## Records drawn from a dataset

- - -

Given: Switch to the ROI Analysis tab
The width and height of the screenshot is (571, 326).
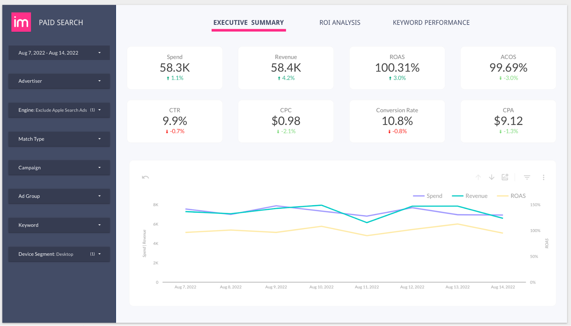Looking at the screenshot, I should (x=340, y=23).
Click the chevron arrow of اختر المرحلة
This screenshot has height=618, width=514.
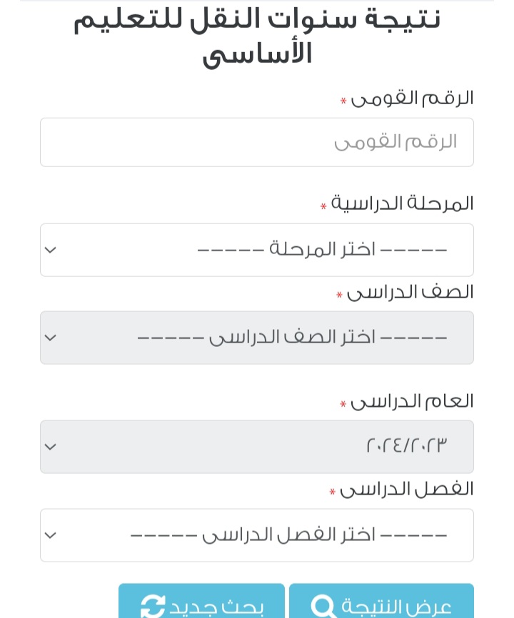[50, 250]
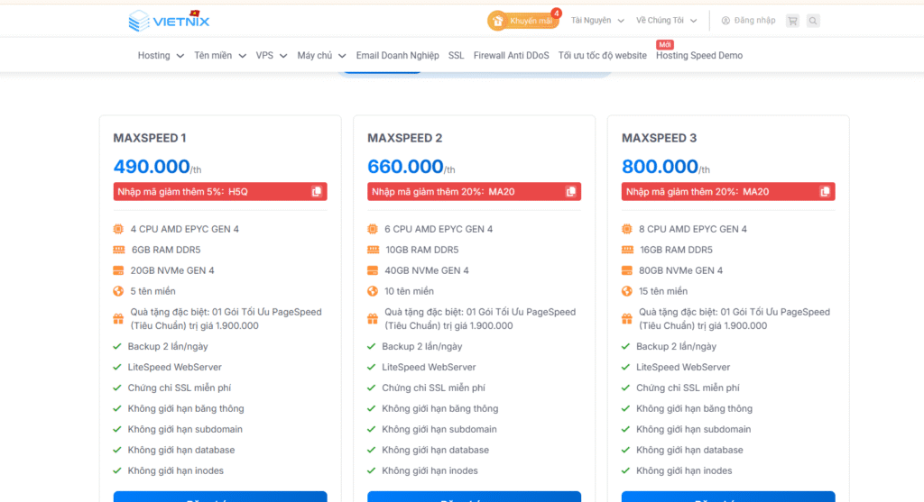Copy the H5Q discount code icon
924x502 pixels.
pyautogui.click(x=316, y=192)
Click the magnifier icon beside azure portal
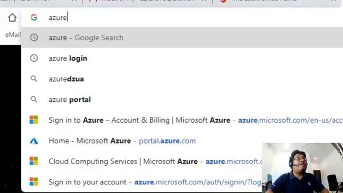The height and width of the screenshot is (193, 343). click(x=34, y=99)
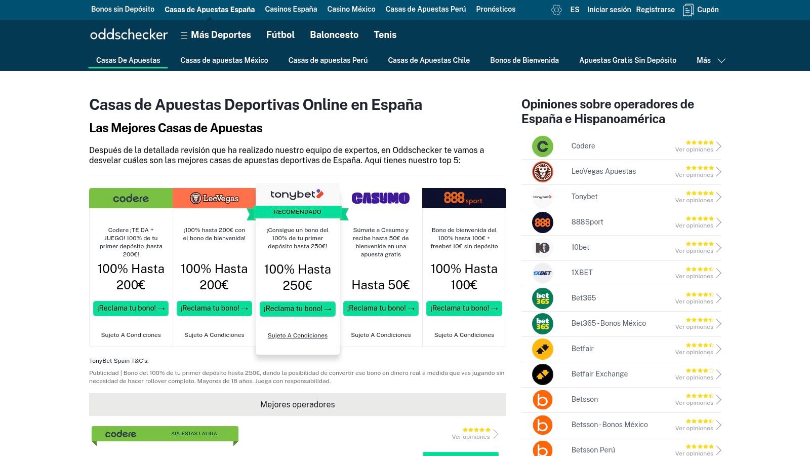The width and height of the screenshot is (810, 456).
Task: Click the 10bet logo icon
Action: point(542,248)

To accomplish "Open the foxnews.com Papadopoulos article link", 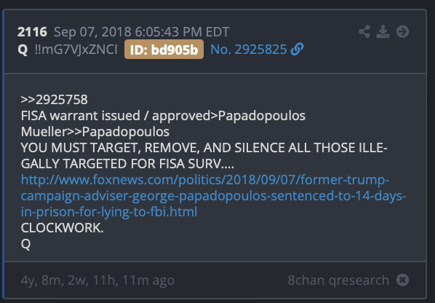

- - -

From the line containing "This screenshot has height=618, width=514." to the last line of the records, inclusive, output the lines exactly as written and nothing else; leave out the pictures.

## YOUR SOLUTION
This screenshot has height=618, width=514.
[50, 250]
Copy the H5Q discount code icon
924x502 pixels.
pyautogui.click(x=316, y=192)
Click the magnifier icon beside azure portal
The height and width of the screenshot is (193, 343). click(x=34, y=99)
The width and height of the screenshot is (810, 456).
Task: Click the 10bet logo icon
Action: point(542,248)

To accomplish "Open the foxnews.com Papadopoulos article link", 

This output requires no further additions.